> _Required task_: Rewrite the listing from its first line through the line containing "should pyautogui.click(x=436, y=373).", substituting "Home phone" for "Work phone" and changing nothing else.

Records from a collection:
◆ ◆ ◆ ◆ ◆ ◆ ◆
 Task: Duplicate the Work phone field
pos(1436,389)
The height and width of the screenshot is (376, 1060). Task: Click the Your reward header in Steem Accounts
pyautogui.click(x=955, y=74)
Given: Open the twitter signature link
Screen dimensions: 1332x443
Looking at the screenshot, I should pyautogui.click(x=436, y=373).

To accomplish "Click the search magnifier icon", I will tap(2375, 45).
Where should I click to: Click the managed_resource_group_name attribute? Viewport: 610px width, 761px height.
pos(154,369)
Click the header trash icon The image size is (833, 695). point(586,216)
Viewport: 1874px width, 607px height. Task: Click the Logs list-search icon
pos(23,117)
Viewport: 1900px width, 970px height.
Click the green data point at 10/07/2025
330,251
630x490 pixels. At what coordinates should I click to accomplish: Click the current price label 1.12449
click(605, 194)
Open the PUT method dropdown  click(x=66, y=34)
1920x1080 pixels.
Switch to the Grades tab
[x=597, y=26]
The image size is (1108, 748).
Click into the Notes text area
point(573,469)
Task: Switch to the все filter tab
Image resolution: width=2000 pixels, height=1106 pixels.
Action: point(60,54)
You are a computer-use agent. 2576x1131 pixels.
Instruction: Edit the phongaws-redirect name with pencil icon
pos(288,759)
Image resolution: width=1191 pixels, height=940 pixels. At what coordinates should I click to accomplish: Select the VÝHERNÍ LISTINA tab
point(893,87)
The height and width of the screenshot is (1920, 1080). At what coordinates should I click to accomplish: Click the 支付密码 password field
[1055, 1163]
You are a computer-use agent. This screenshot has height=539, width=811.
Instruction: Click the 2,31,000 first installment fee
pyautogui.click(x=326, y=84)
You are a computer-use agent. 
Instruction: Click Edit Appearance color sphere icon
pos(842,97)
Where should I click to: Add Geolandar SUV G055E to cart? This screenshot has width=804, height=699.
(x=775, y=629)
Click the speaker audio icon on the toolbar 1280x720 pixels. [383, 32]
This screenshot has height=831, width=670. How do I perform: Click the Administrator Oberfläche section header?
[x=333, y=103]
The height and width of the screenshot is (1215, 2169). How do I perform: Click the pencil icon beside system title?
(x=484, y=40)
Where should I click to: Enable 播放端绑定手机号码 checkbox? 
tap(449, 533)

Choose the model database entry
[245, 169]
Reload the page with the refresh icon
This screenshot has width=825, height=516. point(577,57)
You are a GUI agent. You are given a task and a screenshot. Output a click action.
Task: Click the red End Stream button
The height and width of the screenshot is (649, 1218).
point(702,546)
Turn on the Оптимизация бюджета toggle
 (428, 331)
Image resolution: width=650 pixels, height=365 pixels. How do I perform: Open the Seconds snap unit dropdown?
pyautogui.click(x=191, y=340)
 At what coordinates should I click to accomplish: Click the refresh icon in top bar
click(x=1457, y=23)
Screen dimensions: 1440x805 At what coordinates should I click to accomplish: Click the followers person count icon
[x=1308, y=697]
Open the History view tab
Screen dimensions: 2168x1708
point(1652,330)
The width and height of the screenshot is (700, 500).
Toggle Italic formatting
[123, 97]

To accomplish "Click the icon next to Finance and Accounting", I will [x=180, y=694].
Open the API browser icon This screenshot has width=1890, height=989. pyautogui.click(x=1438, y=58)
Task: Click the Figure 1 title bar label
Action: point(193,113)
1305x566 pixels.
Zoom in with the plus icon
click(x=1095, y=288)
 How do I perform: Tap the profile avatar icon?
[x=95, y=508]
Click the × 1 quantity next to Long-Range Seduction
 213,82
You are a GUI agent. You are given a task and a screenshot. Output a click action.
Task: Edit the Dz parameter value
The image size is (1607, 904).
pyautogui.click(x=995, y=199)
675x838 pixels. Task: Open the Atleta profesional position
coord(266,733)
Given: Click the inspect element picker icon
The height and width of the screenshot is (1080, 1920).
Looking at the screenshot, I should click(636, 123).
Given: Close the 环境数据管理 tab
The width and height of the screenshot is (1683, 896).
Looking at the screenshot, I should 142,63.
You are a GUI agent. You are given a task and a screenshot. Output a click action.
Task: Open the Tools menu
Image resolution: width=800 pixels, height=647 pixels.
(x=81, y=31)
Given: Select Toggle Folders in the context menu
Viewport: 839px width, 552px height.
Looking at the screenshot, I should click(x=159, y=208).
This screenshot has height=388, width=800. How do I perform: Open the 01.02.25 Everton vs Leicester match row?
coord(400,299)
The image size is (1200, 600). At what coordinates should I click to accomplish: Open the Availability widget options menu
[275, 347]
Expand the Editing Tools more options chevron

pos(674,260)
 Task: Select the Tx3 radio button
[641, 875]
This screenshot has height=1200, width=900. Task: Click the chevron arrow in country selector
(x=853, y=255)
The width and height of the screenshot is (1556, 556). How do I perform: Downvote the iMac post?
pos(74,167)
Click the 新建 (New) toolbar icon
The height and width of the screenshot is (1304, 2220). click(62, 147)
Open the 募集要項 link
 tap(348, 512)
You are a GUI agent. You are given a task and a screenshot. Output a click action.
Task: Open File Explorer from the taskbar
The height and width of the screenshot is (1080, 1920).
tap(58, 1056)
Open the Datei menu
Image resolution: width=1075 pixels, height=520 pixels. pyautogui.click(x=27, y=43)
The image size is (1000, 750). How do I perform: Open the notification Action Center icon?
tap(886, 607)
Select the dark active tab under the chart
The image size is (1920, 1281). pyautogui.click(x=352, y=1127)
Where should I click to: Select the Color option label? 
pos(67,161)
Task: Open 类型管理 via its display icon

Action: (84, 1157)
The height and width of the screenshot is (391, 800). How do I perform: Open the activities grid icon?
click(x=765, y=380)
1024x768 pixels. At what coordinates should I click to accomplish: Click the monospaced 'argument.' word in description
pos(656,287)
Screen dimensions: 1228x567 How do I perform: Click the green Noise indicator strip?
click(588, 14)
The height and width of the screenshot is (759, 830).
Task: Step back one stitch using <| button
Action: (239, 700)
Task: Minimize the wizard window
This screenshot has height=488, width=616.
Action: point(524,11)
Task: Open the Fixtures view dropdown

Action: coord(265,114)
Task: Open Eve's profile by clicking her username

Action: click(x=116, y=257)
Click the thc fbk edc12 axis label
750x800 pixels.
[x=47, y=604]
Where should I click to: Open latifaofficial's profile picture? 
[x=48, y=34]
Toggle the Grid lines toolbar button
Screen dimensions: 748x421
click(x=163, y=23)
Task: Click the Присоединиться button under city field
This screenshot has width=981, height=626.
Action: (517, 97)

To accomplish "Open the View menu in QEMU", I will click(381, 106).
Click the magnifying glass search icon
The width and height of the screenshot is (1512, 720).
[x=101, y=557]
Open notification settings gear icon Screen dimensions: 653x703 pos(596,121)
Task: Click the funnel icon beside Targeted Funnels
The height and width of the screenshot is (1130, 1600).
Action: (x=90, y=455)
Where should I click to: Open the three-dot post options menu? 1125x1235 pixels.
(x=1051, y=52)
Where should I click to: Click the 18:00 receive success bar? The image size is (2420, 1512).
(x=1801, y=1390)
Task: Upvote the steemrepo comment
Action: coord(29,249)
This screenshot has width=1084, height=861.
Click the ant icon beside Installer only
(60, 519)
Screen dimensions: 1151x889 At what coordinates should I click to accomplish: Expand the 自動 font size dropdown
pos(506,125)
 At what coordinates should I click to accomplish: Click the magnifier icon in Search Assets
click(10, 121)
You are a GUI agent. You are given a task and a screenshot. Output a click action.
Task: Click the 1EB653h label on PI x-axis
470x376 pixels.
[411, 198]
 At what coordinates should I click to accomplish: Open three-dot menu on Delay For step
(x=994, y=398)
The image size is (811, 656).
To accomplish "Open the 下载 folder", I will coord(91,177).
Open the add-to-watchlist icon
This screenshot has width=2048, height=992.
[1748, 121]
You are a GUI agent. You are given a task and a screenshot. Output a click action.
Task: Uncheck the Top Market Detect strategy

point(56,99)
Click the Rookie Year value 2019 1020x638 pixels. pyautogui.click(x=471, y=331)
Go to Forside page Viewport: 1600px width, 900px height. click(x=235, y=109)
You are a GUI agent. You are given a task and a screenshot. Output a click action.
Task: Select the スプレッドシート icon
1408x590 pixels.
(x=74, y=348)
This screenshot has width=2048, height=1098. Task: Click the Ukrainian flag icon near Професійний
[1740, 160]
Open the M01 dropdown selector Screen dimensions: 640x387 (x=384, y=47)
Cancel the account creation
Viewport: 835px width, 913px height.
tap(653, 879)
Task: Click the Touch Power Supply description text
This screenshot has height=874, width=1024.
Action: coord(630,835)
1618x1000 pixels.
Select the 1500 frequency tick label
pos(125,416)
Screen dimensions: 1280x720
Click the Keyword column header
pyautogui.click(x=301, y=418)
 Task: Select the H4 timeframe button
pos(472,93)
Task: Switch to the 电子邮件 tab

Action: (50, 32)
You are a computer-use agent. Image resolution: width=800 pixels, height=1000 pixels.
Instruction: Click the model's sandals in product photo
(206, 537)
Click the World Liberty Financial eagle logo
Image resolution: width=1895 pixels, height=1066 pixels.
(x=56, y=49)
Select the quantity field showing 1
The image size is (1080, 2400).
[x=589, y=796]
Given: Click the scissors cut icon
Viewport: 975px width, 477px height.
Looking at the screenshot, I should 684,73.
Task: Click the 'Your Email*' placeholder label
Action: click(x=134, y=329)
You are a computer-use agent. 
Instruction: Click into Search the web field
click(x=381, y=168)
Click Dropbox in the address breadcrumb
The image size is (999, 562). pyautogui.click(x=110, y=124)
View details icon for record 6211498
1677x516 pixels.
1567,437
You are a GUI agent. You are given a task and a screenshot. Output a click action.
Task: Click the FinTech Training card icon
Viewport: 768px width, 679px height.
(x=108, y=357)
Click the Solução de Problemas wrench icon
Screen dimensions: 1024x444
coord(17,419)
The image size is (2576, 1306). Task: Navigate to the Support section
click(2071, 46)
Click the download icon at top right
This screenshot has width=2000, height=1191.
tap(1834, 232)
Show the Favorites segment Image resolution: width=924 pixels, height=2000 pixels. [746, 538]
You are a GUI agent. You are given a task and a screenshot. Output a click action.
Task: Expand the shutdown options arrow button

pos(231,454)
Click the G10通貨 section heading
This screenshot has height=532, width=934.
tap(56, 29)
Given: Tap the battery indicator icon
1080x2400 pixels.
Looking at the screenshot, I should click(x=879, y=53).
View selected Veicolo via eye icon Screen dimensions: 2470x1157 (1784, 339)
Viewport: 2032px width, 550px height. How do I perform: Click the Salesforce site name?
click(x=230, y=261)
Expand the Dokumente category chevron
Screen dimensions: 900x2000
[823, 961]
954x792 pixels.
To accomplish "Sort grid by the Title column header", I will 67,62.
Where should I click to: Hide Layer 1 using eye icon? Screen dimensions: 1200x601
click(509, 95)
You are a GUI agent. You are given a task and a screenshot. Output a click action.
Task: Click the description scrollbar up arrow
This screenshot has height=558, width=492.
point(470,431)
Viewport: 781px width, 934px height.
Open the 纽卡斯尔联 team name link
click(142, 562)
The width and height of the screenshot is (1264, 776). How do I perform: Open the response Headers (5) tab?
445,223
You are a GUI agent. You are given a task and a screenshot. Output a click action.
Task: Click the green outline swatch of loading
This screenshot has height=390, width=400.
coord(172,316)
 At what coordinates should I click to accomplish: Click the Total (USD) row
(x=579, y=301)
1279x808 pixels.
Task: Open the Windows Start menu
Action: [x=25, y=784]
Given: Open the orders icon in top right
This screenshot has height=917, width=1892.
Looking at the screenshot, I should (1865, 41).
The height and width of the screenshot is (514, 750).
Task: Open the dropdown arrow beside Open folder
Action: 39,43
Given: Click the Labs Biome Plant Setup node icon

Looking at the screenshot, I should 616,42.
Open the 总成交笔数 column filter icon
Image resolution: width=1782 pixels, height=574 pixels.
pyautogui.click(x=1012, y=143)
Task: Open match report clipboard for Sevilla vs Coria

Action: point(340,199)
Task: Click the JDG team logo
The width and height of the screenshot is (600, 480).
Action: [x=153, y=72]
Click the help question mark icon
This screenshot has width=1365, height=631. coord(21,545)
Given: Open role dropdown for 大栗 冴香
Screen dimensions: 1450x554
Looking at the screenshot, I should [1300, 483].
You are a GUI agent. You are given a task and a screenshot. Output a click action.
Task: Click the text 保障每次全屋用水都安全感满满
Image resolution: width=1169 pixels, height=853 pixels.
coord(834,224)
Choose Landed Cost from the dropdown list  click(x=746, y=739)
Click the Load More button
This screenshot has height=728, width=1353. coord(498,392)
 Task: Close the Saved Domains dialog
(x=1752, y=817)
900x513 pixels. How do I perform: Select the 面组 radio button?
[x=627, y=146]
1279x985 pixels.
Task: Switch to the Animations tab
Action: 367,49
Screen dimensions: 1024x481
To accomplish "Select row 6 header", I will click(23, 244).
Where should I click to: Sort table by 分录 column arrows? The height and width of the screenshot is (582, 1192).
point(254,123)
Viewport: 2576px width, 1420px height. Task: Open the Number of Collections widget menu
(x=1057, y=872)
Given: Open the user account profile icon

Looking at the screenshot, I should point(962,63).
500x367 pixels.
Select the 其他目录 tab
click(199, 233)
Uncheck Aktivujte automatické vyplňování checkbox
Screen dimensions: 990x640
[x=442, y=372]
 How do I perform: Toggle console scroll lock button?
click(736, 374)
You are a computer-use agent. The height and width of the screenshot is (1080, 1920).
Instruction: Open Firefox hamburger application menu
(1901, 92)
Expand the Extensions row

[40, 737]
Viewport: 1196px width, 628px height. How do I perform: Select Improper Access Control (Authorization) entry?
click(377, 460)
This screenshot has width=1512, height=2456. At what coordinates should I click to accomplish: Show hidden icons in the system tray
◆ ◆ ◆ ◆ ◆ ◆ ◆
> _Problem solution_:
 Task: Duplicate the Home phone field
pos(1436,389)
The height and width of the screenshot is (376, 1060). Task: Click the Your reward header in Steem Accounts
pyautogui.click(x=955, y=74)
Given: Open the twitter signature link
Screen dimensions: 1332x443
Looking at the screenshot, I should pyautogui.click(x=436, y=373).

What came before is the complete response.